Contrairement au message que tente d’imposer la «Manif pour tous», toutes les familles ne reposent pas sur le modèle «père-mère-enfant». Loin de cette «vision biologisante», l’Union des familles laïques (Ufal) considère la famille comme «une construction sociale et symbolique» et pas «un fait naturel». Avec l’association Les Enfants d’Arc en Ciel, elle organise ce samedi un colloque à Paris. «L’enjeu est de taille, soulignent les deux associations. Il n’est rien de moins que l’acceptation de toutes les familles, dans toute leur diversité, et l’octroi de droits identiques.»

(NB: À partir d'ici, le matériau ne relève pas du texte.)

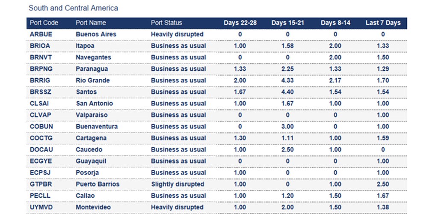Select the Santos port name
This screenshot has height=214, width=435.
pos(86,92)
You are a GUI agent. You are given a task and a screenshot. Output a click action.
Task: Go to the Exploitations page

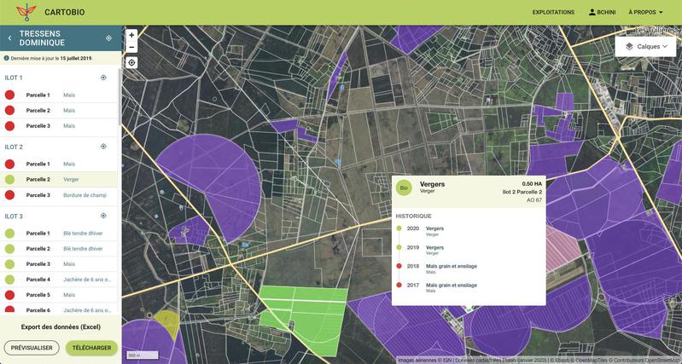pyautogui.click(x=553, y=13)
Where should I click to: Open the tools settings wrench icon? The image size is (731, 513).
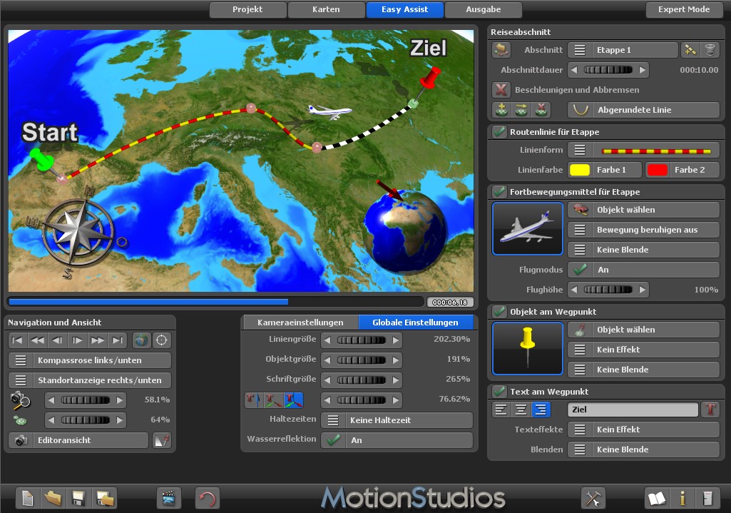593,498
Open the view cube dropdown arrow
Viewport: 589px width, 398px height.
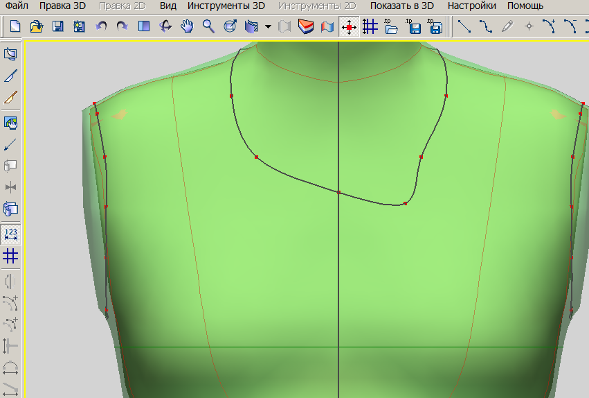(x=268, y=27)
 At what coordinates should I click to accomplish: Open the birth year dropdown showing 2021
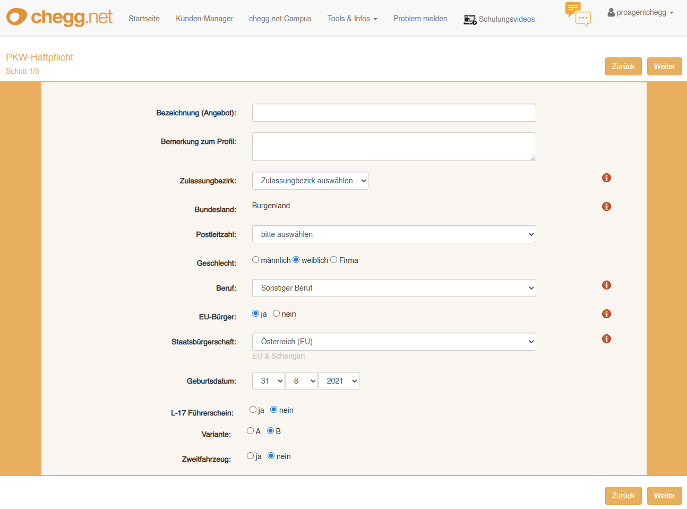339,381
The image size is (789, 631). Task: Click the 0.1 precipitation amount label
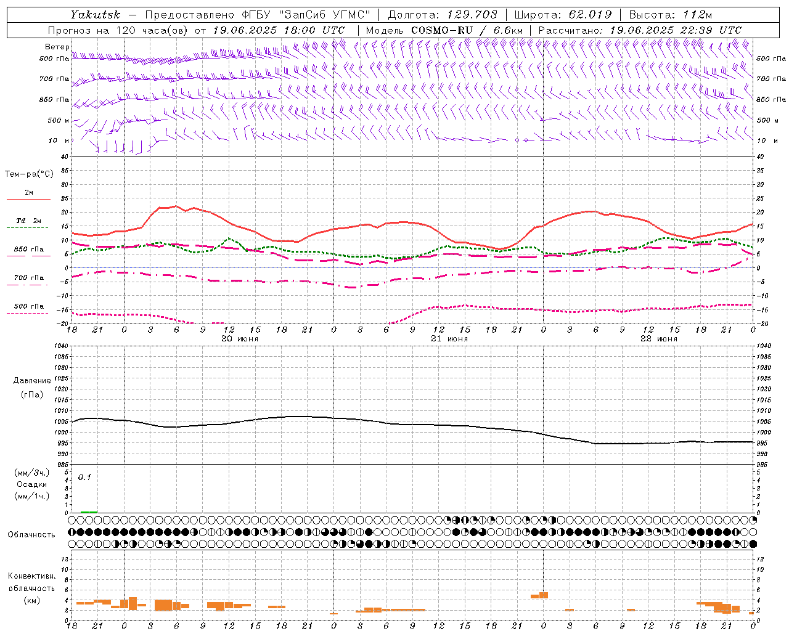pos(84,477)
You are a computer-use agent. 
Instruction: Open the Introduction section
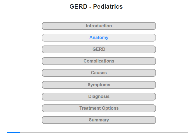99,26
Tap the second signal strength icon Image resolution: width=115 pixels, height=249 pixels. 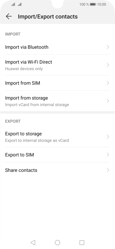[20, 4]
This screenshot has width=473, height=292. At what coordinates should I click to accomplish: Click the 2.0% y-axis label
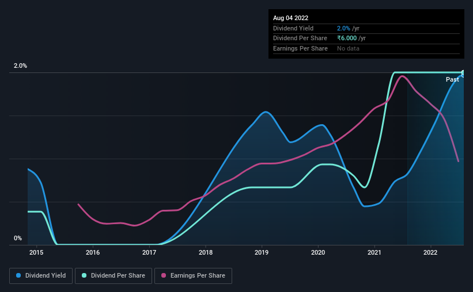[x=20, y=66]
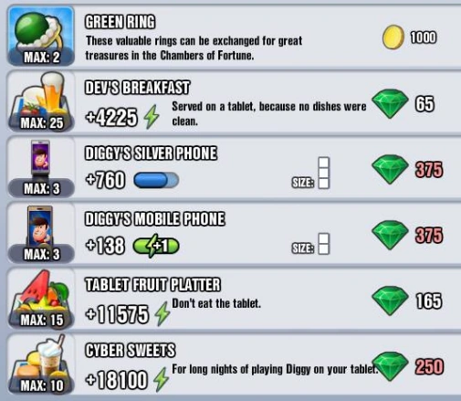
Task: Click the blue energy capacity bar
Action: point(156,180)
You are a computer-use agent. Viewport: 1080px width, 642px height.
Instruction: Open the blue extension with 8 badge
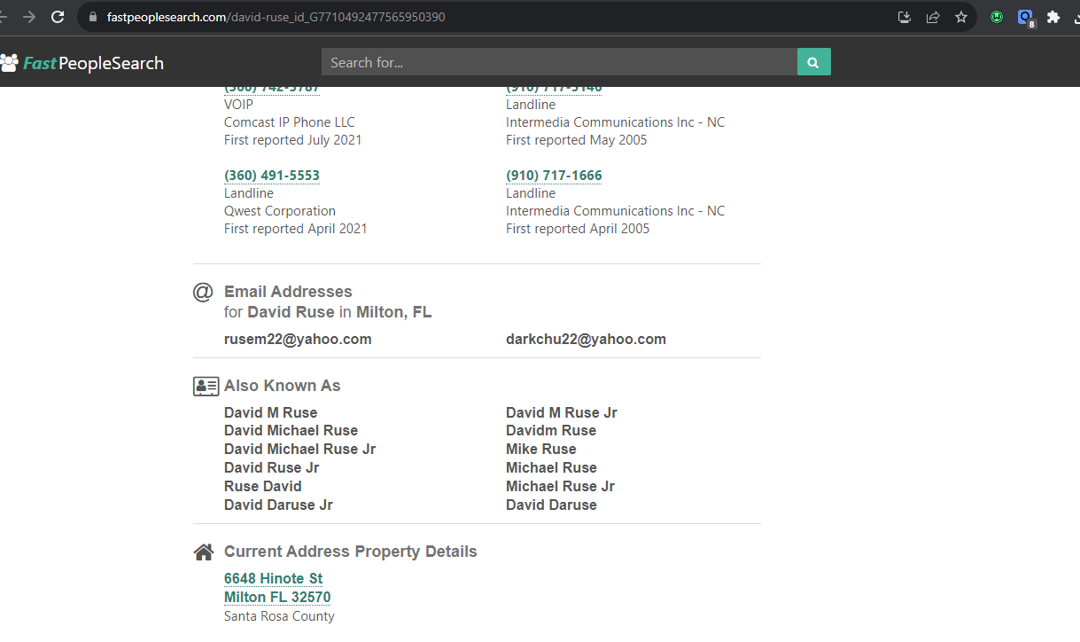(1025, 18)
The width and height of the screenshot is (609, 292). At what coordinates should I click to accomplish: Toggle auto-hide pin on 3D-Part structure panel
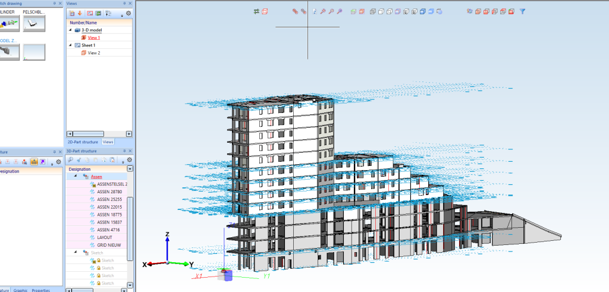[124, 152]
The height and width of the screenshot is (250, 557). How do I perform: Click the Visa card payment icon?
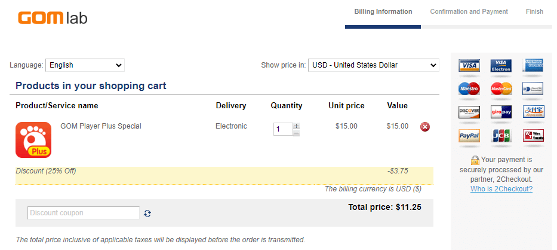click(469, 66)
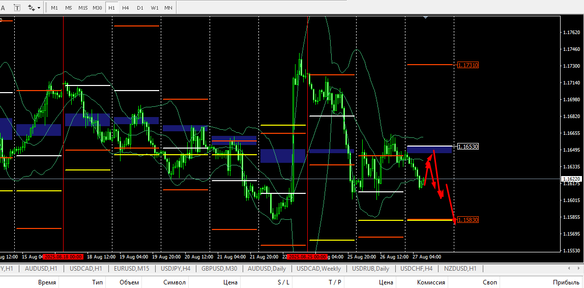Select the text label tool icon
The image size is (584, 288).
17,8
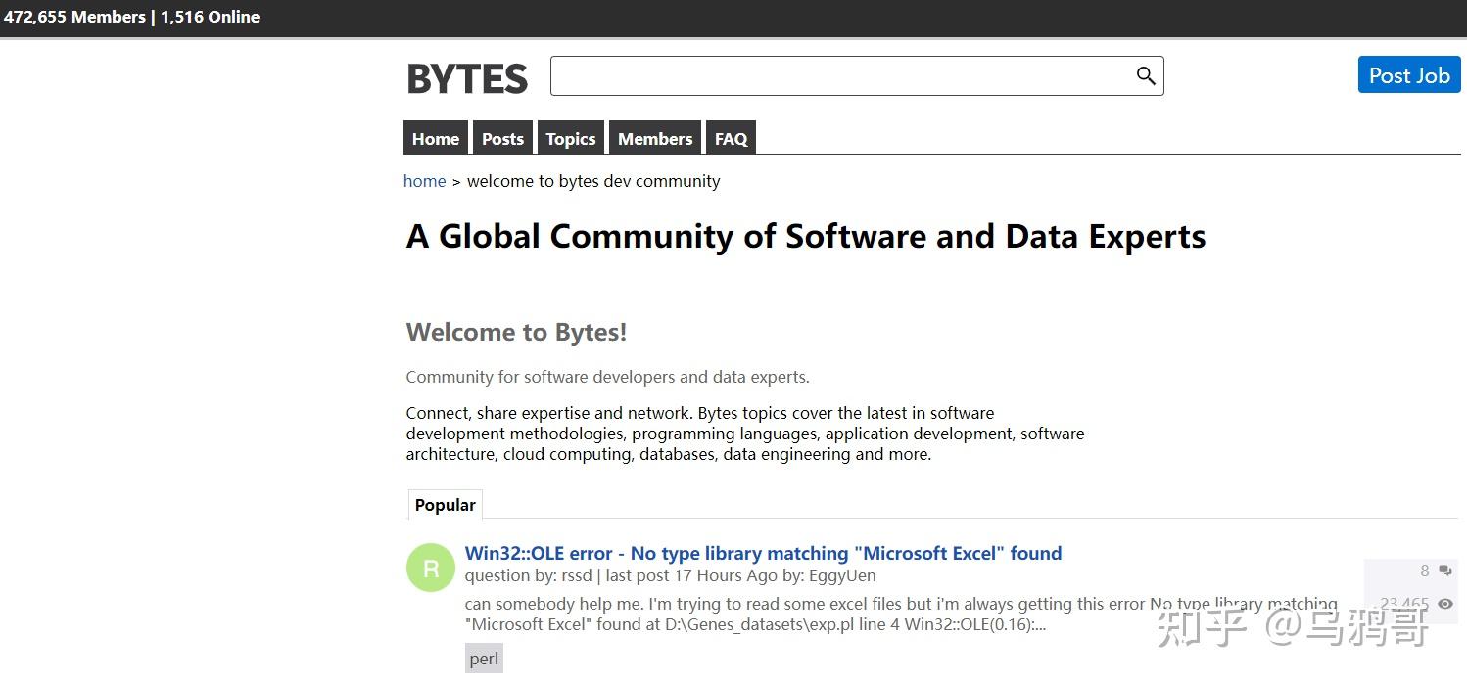The height and width of the screenshot is (686, 1467).
Task: Click the home breadcrumb link
Action: pyautogui.click(x=424, y=181)
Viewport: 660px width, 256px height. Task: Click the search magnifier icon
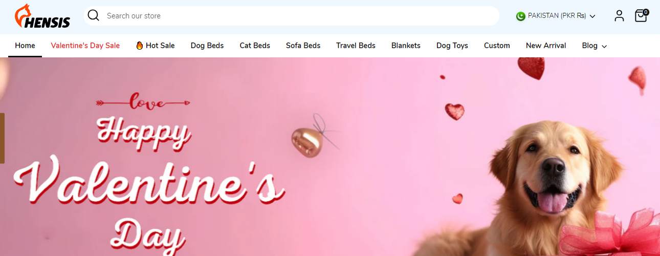click(93, 15)
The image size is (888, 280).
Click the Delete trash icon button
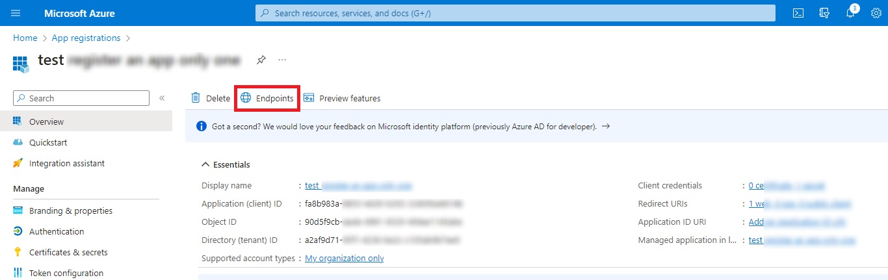[x=210, y=98]
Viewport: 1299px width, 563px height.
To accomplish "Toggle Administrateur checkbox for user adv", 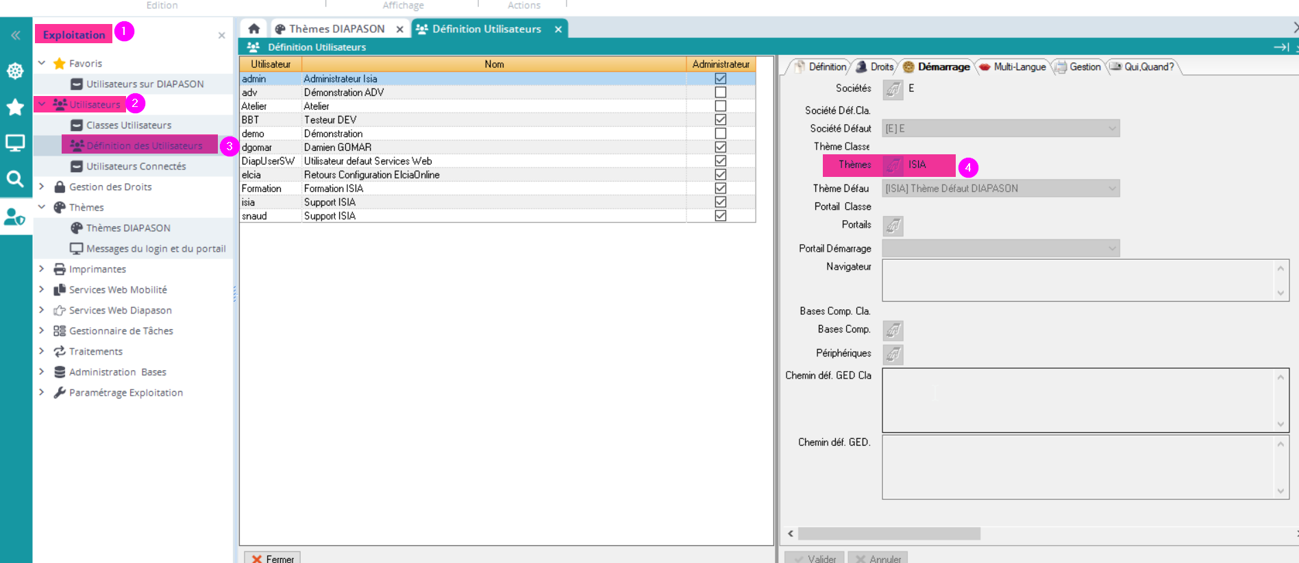I will point(720,93).
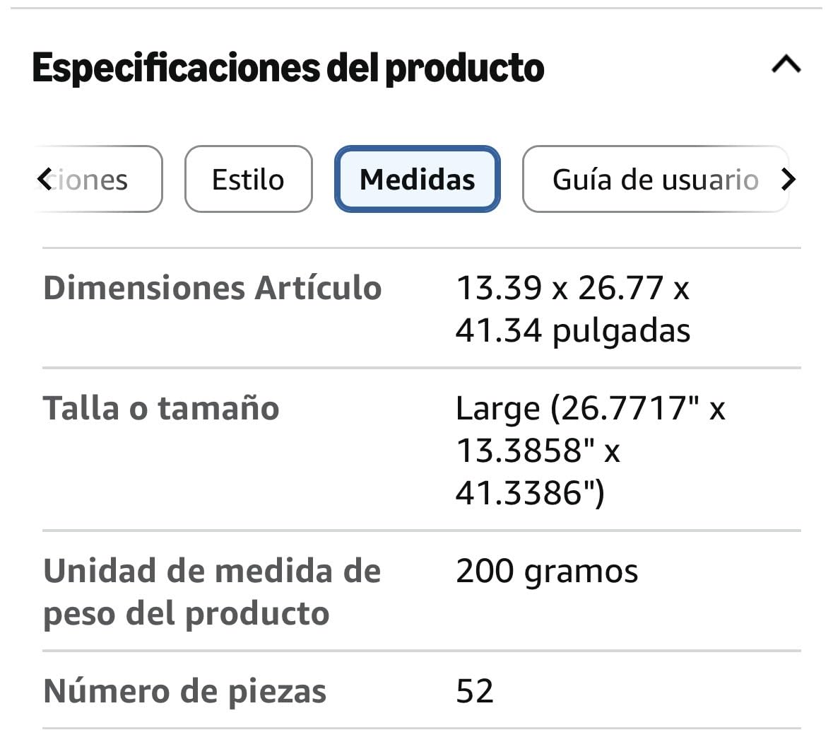This screenshot has width=833, height=747.
Task: Select the "41.3386")" text line
Action: (x=530, y=493)
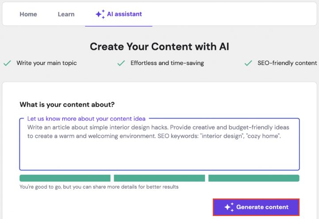Click the middle green strength bar segment
The width and height of the screenshot is (319, 219).
(x=159, y=178)
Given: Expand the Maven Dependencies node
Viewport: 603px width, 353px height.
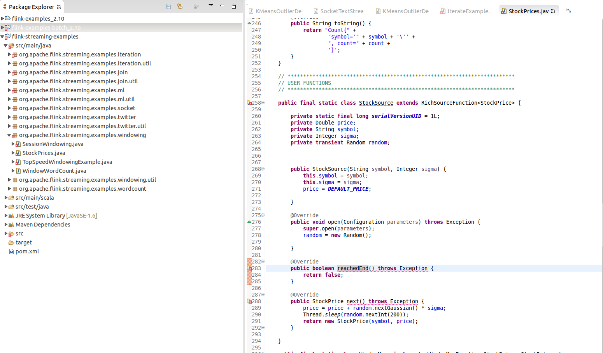Looking at the screenshot, I should [x=6, y=225].
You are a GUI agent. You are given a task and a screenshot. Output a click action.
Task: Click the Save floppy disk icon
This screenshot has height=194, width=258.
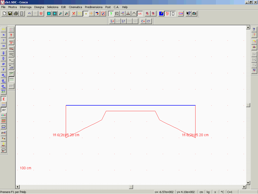[10, 14]
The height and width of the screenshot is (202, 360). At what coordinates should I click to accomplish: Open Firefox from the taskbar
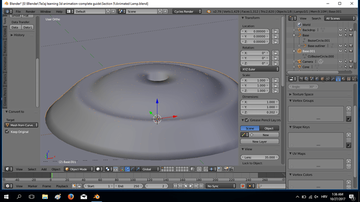coord(71,197)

Deux tables rondes sont organisées. Lors de la première, intitulée «Les limites de la filiation pseudo-procréative», interviendront Xavier Gadrat, ancien juge aux affaires familiales, secrétaire national du Syndicat de la Magistrature, Dominique et Sylvie Mennesson, co-présidents de l’association C.L.A.R.A. (et à l’origine de la décision de la CEDH sur la transcription de l’état civil des enfants né.e.s par GPA), Éloïne Thévenet Fouilloux, vice-présidente de l’association Les Enfants d’Arc en Ciel et Karine Espineira de l’Université de Nice – Sophia Antipolis. La seconde, «Réforme(s) de la filiation», donnera la parole à Daniel Borrillo, professeur de droit, chercheur associé au CNRS, Laurie Marguet, doctorante contractuelle en droit public, Marie Mesnil, ATER en droit privé, et Thomas Linard, auteur de Filiation dès la naissance.

Pour assister au colloque, l’inscription se déroule sur le site de l’Ufal.